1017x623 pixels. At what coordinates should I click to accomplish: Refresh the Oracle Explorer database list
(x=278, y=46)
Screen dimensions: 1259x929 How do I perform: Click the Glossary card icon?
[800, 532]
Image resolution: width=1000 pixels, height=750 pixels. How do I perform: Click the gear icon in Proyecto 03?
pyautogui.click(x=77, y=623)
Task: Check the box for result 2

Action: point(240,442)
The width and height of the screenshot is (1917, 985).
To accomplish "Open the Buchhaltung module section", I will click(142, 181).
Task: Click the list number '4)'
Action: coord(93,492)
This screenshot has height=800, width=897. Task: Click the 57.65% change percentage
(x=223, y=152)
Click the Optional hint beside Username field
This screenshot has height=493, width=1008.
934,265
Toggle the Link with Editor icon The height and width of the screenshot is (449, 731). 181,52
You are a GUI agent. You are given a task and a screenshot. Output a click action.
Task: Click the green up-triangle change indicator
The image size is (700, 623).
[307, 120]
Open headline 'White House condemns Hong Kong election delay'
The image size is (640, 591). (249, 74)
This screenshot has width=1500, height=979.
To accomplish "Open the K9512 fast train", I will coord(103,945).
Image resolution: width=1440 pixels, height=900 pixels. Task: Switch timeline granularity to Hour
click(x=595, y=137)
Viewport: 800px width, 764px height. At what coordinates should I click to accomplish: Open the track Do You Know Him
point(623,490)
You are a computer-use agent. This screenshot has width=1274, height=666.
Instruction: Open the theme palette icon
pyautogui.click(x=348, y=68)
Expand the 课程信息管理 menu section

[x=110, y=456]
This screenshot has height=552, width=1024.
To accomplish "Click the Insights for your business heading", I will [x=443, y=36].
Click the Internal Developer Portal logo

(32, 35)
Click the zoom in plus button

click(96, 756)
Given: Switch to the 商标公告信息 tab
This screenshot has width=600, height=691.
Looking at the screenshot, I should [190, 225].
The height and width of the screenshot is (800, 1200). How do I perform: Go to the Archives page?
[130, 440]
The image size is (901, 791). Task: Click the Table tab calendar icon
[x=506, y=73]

· · ·

About this exercise: Beginning from the line that contains "The height and width of the screenshot is (800, 1200).", give each line again exactly, through the final line of the records.

Exercise solution:
The height and width of the screenshot is (800, 1200). How do I perform: Go to the Archives page?
[130, 440]
The image size is (901, 791). Task: Click the Table tab calendar icon
[x=506, y=73]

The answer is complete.